Ferry fares fixed in 2001 were not revised during the past 12 years. Commuters now travel up to 3 km by paying a minimum fare of Rs.2. The shortfall in income used to be compensated for by the State Government through supplementary demand of grant.
The National Transportation Planning and Research Centre (NATPAC) is ready with a study on the viability of the 51 ferry services which operate mainly in Ernakulam, Alappuzha and Kollam. The agency will hand over a report on fare revision to the State government by this month-end.
The report will specify how to operate the services without incurring loss. The report is also expected to throw light on problems such as low fuel efficiency, slow speed of boats, and inherent weaknesses in the SWTD’s administration. This is the first time that such a scientific study is being done by NATPAC. The agency suggests fare revision for buses, autos and taxi cars.
“A fortnight ago, prior to fixing an index on the fare revision, officials of NATPAC discussed with us details like the operating cost of ferries and other expenses incurred by the department,” said Shaji B. Nair, the Director of SWTD.
During the last decade, the department had forwarded to the government three proposals for fare revision.

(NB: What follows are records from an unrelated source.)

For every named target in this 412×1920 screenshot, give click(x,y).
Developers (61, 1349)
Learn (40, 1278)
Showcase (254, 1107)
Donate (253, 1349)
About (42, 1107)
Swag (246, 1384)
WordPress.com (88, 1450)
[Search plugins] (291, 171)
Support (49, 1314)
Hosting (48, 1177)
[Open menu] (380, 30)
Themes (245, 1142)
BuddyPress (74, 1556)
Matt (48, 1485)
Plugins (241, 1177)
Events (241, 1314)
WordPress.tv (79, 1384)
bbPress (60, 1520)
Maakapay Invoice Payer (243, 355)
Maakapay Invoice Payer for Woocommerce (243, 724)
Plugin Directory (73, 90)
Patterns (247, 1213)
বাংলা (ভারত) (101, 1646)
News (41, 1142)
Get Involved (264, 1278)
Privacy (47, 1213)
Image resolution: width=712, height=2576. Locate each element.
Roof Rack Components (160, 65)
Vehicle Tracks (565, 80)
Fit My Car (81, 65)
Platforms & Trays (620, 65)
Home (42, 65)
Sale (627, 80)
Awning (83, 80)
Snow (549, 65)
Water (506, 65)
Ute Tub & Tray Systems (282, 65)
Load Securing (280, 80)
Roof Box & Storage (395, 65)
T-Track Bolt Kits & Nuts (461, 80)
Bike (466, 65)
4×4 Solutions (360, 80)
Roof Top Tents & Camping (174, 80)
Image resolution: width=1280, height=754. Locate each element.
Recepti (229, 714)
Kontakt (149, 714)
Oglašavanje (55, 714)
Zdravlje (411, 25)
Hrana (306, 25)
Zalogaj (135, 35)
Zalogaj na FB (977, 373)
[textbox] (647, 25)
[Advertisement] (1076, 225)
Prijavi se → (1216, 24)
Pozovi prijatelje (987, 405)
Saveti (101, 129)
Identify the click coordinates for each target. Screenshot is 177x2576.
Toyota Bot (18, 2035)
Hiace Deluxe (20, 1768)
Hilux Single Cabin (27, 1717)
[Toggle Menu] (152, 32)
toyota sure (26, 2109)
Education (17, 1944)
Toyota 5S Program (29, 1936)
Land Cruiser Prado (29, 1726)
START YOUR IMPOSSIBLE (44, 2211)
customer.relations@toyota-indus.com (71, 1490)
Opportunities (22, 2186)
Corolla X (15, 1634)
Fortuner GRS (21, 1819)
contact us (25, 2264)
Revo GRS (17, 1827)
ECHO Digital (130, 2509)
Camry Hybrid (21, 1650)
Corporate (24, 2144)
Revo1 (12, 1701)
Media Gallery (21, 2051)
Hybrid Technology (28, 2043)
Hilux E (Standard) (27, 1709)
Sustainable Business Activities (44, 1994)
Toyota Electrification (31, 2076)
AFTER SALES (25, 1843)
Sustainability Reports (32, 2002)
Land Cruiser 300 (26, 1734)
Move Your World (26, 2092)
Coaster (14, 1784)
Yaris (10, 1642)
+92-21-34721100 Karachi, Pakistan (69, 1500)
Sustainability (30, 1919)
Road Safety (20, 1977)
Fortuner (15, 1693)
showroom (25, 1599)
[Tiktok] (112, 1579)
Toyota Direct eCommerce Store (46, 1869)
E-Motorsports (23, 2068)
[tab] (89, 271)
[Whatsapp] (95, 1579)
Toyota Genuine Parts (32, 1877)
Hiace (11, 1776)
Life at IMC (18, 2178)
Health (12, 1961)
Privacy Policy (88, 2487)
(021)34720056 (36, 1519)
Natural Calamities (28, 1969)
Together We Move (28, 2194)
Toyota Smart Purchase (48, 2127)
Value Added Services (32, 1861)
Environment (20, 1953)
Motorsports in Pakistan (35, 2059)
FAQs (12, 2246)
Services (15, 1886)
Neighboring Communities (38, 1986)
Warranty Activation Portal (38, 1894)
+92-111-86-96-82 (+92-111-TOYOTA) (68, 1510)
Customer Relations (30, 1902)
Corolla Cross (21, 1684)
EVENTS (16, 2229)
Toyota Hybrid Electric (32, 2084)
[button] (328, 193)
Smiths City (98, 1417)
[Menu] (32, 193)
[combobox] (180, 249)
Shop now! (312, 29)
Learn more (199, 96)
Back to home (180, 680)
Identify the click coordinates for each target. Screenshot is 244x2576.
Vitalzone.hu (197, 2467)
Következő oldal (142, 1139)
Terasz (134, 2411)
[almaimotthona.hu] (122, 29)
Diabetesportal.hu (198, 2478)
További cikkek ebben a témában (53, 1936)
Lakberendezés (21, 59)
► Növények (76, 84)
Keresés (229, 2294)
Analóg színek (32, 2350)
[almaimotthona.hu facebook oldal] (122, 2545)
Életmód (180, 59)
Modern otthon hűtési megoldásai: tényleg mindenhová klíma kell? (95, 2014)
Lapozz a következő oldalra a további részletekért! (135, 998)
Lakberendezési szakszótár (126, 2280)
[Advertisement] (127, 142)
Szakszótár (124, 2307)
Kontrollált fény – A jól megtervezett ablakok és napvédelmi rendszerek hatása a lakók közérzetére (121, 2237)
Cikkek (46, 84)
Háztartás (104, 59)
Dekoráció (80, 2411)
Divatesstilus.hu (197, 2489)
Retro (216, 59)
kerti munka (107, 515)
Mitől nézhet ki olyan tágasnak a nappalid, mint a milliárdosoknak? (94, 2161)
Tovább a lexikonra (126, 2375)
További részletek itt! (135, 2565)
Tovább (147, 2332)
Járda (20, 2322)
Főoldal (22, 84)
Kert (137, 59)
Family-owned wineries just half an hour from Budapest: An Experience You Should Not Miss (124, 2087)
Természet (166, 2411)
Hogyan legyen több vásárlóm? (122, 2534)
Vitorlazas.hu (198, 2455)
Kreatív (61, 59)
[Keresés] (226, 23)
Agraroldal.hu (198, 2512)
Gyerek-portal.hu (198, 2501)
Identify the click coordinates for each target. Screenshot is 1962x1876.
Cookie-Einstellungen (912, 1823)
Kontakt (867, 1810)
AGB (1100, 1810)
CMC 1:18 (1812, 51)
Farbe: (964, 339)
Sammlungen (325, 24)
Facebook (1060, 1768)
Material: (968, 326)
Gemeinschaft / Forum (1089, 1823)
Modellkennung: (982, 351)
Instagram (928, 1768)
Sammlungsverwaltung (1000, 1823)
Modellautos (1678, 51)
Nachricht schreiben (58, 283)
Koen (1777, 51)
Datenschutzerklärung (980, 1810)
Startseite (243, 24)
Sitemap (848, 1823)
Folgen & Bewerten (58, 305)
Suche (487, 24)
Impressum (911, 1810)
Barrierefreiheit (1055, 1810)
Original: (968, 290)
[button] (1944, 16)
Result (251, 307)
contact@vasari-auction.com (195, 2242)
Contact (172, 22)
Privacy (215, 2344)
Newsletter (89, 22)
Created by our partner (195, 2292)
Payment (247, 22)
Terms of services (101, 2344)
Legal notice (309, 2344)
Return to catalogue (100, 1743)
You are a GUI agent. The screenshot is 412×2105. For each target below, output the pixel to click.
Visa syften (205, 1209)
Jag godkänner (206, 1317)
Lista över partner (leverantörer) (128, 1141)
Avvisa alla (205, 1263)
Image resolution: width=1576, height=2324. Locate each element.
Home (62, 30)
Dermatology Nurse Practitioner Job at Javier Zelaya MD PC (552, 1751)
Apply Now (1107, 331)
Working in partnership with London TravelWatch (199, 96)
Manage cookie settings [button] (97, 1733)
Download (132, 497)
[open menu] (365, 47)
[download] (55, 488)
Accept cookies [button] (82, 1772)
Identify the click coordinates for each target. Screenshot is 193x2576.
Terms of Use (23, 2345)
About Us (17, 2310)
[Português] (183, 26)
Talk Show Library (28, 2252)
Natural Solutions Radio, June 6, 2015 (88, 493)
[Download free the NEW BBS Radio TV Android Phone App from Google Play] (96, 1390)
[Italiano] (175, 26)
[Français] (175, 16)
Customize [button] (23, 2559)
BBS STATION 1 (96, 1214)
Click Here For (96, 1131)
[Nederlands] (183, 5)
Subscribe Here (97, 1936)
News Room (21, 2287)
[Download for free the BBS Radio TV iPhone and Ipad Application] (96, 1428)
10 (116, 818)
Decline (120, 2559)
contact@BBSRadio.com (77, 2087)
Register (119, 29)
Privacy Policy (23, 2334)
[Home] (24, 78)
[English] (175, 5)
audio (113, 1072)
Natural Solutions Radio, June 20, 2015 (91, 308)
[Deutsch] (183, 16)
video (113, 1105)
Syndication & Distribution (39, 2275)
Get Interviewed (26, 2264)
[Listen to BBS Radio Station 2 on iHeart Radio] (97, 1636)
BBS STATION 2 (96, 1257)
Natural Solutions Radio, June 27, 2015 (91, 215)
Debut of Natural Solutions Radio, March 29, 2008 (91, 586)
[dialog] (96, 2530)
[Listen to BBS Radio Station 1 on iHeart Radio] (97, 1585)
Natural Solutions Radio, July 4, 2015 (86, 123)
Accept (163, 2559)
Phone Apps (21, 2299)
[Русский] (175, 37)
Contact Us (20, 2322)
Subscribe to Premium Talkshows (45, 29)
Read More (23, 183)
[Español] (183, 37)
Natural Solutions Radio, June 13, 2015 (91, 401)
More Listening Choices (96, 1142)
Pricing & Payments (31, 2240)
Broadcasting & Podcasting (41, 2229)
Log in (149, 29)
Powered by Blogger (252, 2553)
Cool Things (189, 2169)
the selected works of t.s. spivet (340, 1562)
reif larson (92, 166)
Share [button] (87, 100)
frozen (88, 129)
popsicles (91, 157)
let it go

The government decided to take a wait and watch approach, as the ferries catered to the needs of thousands of commuters who lived in islands and backward areas which did not have alternative modes of transport. In Ernakulam alone, 15,000 passengers use the ferry service daily.
Bulk diesel consumer
The demand for speeding up the fare revision process gained impetus after oil companies included the SWTD in the bulk consumer of diesel category.
Mr. Nair said the department’s monthly expenses increased by over Rs.20 lakh per month after it was recognised as a bulk consumer. The ferries need 1.8 lakh litres of diesel each month. The annual income from sale of tickets is approximately Rs.6 crore. The ‘bulk customer’ tag alone has increased the department’s annual fuel bill by Rs 2.40 crore. Till 2001, the fare hikes used to be nominal.
The gaping deficit between income and expenditure was one of the reasons cited by the SWTD for its inability to augment its fleet, despite massive demand.
Though estimates say that the operational cost is 10 times the revenue, a proportionate fare hike is unlikely, because of socio-economic factors.